Beranjak dari alunan teduh Monita, tibalah saat untuk tampilnya grup yang berbasis di Bali, tetapi personilnya berasal dari berbagai belahan dunia yang dinamakan Afronesia. Selaku front man ialah Vieux Aliou Cissokho dari Senegal dengan vokal juga petikan kora miliknya, berpadu dalam beat Afro yang menghentak di samping resitasi modus otentik barat Afrika sarat improvisasi. Alhasil, audiens pun tak kuasa menahan hasrat bergoyang!
Menuju suguhan berikutnya yang memicu saraf gerak adalah R2, yang tak lain akronim dari Rani (Syaharani) dan Rudi (basis grup Emerad BEX) lewat awalan soulful “I Will Survive.” Makin menjadi oleh sugesti irama disko saat mereka bawakan hit “Ternyata Oh Ternyata” dalam nuansa retro.
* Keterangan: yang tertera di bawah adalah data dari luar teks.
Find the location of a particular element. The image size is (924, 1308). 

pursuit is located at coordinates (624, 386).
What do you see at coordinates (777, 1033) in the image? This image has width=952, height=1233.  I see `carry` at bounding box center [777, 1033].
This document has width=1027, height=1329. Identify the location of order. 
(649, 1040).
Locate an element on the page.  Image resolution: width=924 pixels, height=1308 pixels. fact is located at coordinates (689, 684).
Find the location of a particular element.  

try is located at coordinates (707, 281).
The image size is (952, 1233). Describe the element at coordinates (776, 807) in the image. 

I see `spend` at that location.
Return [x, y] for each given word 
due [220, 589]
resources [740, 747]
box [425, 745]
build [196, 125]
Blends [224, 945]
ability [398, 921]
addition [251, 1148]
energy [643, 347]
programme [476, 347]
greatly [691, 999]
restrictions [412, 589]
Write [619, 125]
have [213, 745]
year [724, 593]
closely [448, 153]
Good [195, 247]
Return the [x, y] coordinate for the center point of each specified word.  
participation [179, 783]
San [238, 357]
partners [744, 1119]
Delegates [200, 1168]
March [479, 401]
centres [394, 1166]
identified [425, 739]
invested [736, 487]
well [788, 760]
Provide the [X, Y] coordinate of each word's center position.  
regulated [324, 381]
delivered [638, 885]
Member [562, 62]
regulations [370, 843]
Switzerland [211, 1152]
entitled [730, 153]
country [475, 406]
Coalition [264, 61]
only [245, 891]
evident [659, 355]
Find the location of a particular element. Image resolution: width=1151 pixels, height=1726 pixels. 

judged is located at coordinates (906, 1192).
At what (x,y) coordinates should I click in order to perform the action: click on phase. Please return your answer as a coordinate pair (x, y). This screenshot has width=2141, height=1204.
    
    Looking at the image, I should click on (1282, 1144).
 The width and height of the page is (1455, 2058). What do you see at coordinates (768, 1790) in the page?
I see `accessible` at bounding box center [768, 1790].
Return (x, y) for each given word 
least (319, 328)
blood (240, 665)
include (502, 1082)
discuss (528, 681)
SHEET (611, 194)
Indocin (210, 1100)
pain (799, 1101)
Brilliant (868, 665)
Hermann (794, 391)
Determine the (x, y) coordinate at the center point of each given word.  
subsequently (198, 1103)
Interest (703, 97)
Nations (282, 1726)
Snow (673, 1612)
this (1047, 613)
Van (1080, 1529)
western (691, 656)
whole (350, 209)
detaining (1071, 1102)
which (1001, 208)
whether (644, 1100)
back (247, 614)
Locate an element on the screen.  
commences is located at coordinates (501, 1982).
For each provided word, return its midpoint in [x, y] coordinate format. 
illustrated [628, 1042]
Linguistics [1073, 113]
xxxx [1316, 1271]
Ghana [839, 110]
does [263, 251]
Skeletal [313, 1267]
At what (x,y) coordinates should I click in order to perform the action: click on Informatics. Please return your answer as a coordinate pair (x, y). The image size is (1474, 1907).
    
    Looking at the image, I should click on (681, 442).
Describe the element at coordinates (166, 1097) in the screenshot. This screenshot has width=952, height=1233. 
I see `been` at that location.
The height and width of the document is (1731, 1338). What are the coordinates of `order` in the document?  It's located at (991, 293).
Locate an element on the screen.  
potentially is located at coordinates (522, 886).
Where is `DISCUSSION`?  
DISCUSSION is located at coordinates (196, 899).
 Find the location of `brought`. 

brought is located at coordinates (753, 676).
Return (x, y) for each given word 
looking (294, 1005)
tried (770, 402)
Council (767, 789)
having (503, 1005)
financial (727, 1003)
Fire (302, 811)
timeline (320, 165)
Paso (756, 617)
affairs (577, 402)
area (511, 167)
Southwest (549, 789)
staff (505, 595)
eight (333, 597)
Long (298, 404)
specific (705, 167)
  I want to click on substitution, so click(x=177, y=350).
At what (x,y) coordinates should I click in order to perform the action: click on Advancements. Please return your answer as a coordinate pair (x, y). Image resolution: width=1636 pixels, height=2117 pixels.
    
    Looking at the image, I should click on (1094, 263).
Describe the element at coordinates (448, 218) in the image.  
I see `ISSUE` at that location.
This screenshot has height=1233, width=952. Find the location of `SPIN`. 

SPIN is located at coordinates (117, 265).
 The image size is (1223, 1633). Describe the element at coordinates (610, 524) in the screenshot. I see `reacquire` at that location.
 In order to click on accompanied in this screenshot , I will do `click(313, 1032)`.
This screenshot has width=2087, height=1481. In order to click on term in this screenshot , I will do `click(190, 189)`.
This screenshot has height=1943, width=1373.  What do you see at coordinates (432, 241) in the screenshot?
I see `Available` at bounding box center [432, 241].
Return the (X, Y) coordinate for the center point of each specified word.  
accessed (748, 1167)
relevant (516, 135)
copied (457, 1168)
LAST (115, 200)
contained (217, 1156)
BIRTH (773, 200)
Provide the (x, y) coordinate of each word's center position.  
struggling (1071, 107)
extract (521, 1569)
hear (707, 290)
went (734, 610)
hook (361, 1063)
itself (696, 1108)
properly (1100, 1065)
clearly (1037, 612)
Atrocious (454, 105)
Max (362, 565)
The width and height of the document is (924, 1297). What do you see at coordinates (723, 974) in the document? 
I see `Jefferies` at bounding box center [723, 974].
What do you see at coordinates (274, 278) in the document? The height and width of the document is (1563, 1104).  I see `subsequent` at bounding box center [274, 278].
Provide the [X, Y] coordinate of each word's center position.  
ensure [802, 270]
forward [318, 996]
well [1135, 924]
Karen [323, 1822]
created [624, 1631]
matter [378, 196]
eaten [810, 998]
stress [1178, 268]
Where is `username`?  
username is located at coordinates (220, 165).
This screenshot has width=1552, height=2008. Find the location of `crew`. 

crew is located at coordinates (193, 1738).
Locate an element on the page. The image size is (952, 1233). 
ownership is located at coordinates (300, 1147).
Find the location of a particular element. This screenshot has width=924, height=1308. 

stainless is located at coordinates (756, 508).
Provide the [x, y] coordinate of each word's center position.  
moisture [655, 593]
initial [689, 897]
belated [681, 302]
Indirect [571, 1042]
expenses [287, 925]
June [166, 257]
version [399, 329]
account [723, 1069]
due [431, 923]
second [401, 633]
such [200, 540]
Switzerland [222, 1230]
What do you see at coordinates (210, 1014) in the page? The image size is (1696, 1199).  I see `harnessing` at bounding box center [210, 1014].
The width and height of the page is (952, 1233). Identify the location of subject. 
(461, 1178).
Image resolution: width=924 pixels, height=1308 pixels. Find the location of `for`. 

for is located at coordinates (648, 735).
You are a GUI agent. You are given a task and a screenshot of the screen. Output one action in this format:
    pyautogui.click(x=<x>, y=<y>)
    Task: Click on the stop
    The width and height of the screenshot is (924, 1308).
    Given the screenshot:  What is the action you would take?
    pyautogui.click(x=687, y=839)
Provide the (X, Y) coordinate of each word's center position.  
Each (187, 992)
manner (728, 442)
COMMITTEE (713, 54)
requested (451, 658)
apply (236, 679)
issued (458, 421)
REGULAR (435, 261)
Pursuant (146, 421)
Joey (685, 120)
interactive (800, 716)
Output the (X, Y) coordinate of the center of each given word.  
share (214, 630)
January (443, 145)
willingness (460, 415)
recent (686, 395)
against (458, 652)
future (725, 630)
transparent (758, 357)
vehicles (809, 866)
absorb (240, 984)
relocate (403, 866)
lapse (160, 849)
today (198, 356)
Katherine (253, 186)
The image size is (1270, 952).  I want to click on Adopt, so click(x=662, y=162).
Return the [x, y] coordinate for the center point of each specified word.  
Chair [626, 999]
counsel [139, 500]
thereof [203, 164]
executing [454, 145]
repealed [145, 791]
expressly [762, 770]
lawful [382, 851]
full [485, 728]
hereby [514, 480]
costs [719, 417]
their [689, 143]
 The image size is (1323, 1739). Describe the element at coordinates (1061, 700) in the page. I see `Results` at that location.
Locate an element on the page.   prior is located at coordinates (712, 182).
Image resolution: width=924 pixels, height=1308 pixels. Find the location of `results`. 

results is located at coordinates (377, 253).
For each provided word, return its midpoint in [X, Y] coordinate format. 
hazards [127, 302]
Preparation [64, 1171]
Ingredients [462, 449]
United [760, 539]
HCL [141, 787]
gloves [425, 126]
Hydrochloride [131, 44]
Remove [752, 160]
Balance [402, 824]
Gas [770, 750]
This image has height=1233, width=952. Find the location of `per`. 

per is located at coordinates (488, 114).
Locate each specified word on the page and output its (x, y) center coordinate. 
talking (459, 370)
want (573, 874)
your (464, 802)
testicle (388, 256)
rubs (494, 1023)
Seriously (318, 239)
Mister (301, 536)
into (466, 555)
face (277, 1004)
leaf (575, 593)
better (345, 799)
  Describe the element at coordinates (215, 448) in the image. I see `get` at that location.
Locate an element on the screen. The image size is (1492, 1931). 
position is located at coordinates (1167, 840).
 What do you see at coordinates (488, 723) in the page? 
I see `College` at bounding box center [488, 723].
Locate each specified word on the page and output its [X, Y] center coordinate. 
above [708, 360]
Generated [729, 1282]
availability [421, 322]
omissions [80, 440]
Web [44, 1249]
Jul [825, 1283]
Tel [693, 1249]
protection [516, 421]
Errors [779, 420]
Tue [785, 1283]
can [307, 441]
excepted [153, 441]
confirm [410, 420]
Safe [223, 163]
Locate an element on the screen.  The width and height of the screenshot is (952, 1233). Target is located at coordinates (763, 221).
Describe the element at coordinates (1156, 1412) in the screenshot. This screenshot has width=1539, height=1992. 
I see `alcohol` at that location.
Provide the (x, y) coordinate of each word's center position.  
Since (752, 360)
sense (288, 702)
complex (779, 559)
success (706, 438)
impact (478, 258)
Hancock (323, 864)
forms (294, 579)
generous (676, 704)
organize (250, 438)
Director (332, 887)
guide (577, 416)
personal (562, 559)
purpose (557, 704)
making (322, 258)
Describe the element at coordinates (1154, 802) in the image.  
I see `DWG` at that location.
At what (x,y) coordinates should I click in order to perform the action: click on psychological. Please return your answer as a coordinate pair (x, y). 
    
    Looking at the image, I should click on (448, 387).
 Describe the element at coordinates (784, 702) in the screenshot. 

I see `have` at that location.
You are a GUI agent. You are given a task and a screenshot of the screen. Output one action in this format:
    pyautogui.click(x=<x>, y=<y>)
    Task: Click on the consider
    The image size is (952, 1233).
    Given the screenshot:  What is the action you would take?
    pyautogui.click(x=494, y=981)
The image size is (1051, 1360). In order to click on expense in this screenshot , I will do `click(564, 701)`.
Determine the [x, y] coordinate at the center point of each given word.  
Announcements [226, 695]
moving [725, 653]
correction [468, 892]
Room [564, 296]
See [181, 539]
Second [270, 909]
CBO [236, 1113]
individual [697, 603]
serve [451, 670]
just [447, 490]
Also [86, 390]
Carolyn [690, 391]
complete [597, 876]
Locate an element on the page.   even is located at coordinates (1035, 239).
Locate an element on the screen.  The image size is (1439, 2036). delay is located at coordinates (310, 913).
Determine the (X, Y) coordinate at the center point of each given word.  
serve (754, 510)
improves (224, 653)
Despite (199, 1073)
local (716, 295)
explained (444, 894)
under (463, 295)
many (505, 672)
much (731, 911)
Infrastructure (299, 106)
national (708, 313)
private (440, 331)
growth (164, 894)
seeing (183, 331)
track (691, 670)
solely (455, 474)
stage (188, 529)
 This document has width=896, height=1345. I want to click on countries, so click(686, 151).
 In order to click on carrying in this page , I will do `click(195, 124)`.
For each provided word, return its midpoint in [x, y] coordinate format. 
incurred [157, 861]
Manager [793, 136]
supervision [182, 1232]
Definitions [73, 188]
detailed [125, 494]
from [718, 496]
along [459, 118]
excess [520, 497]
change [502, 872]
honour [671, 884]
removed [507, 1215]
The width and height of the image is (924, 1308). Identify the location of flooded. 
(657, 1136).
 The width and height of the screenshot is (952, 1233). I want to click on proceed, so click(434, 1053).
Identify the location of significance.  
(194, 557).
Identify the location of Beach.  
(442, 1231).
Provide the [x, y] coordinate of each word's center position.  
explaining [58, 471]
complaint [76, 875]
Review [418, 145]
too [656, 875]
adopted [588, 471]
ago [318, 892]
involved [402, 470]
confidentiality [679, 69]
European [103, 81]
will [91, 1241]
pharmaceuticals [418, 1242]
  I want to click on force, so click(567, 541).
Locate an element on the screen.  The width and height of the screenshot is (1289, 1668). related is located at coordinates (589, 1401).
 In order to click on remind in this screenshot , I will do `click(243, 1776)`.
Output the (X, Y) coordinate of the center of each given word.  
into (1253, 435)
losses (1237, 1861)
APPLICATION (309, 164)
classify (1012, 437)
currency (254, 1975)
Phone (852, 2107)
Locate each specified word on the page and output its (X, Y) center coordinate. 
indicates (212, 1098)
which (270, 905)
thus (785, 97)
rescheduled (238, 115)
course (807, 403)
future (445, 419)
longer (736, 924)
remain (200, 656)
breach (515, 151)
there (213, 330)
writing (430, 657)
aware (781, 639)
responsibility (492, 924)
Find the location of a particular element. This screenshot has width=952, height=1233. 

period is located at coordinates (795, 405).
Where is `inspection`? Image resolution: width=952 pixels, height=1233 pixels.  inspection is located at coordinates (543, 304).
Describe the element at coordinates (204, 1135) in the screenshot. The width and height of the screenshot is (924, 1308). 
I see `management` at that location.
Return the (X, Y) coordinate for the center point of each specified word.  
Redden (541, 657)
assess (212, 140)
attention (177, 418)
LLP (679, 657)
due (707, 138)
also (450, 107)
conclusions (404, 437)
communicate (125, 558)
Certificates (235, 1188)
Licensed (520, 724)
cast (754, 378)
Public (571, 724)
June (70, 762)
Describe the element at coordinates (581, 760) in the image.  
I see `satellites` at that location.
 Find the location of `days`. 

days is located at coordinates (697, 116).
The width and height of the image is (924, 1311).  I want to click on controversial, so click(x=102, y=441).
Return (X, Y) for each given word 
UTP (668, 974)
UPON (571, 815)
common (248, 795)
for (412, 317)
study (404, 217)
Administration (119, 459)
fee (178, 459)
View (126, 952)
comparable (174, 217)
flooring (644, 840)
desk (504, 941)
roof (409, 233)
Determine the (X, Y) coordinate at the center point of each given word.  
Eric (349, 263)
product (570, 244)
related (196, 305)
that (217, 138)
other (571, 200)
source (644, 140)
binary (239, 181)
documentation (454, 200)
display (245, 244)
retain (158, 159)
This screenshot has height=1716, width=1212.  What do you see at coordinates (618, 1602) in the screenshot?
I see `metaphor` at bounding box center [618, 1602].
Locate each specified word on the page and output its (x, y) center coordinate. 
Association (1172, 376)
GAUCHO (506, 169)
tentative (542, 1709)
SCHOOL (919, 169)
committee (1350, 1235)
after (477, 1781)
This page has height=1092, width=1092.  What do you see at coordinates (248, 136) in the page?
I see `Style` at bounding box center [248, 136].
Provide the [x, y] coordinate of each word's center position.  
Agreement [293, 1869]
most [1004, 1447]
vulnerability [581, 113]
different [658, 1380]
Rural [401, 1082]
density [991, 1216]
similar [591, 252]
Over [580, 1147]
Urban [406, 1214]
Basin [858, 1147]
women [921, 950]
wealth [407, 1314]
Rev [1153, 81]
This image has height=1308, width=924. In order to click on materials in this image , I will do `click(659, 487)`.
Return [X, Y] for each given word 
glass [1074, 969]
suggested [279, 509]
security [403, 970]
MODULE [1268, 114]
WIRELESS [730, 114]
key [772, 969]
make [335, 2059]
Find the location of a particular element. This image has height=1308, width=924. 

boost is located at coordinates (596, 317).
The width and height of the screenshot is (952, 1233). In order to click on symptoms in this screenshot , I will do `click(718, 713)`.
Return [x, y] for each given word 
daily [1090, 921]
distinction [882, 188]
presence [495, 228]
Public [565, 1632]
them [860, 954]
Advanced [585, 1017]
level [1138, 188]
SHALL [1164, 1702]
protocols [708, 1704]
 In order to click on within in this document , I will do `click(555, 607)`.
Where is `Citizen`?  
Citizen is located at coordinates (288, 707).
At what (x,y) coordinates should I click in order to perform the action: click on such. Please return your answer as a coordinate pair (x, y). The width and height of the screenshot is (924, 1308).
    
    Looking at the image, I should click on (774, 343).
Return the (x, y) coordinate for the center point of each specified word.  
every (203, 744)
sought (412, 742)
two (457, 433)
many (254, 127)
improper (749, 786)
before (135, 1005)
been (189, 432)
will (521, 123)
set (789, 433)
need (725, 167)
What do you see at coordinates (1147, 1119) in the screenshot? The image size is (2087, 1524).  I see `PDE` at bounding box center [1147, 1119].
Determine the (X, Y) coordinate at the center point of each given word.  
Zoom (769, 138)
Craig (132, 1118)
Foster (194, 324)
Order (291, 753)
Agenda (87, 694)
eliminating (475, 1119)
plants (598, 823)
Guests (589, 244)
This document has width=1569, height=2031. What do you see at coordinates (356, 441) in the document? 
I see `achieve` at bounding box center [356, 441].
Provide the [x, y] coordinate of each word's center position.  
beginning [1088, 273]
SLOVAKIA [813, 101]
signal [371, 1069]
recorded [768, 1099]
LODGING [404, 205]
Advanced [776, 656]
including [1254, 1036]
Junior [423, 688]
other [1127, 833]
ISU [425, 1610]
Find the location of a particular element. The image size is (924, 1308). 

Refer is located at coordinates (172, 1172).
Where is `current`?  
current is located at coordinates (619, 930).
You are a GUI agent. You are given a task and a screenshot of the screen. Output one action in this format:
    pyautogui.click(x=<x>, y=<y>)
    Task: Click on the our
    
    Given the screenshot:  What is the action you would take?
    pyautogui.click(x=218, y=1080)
Saat malam datang, kini giliran fiddler Hungaria Helga Sedli beraksi. Anggun berbalut busana berwarna marun, Helga bersama grup Helga Fusion sajikan bunyi lintas etnik. Mulai dari tarian Balkan sampai world fusion dengan tepuk kendang Sunda yang sangat menarik. Kemudian berlanjut The Groove Reunion yang hadirkan nostalgia awal 2000-an lewat tembang “Dahulu,” “Hanya Karena Cinta” juga “Satu Mimpiku.” Penampil berikutnya ialah Tompi dan Tjut Nyak Deviana Daudsjdah dalam kongsi Doctor + Professor mainkan aransemen “Bujangan” “Dari Sabang Sampai Merauke” berirama ragam, entah itu bebop, bossa, calypso hingga frase piano sonata Mozartian—sambung-menyambung menjadi satu.
Selepas hembusan saksofon sopran Chika Asamoto dan musisi tuan rumah Tropical Transit yang dimeriahkan tarian tradisional Bali, sampailah kepada penampil yang menjadi tajuk utama Jimba Jazz yaitu pianis David Benoit. Ia hadir dalam format piano trio pun serba putih, mulai dari ujung rambut hingga ujung kaki. Repertoarnya meliputi “Feelin’ It,” “Linus and Lucy,” “Beat Street” juga “Freedom at Midnight” yang boleh disebut sebagai nomor standar smooth jazz.
Jelang tengah malam, sekitar 1500-an penonton tetap memadati arena Jimba Jazz dan sabar menanti jagoan trumpet kebanggaan Bali yaitu Rio Sidik. Ia tidaklah tampil seorang diri melainkan membawa serta rekan-rekan musisi yang tergabung dalam Saharadja, grup multi-kultur dengan sajian musik yang atraktif. Violinis Helga hadir kembali, lancarkan gesekan biola khas Irlandia berpadu bebunyian tabla, sitar, didgeridoo pula semburan trumpet Rio, sekaligus melampirkan episode tari kecak! Suguhan eklektik Saharadja itu menutup gelaran Jimba Jazz 2013 bersamaan dengan turunnya hujan, tepat ketika seluruh pertunjukan berakhir.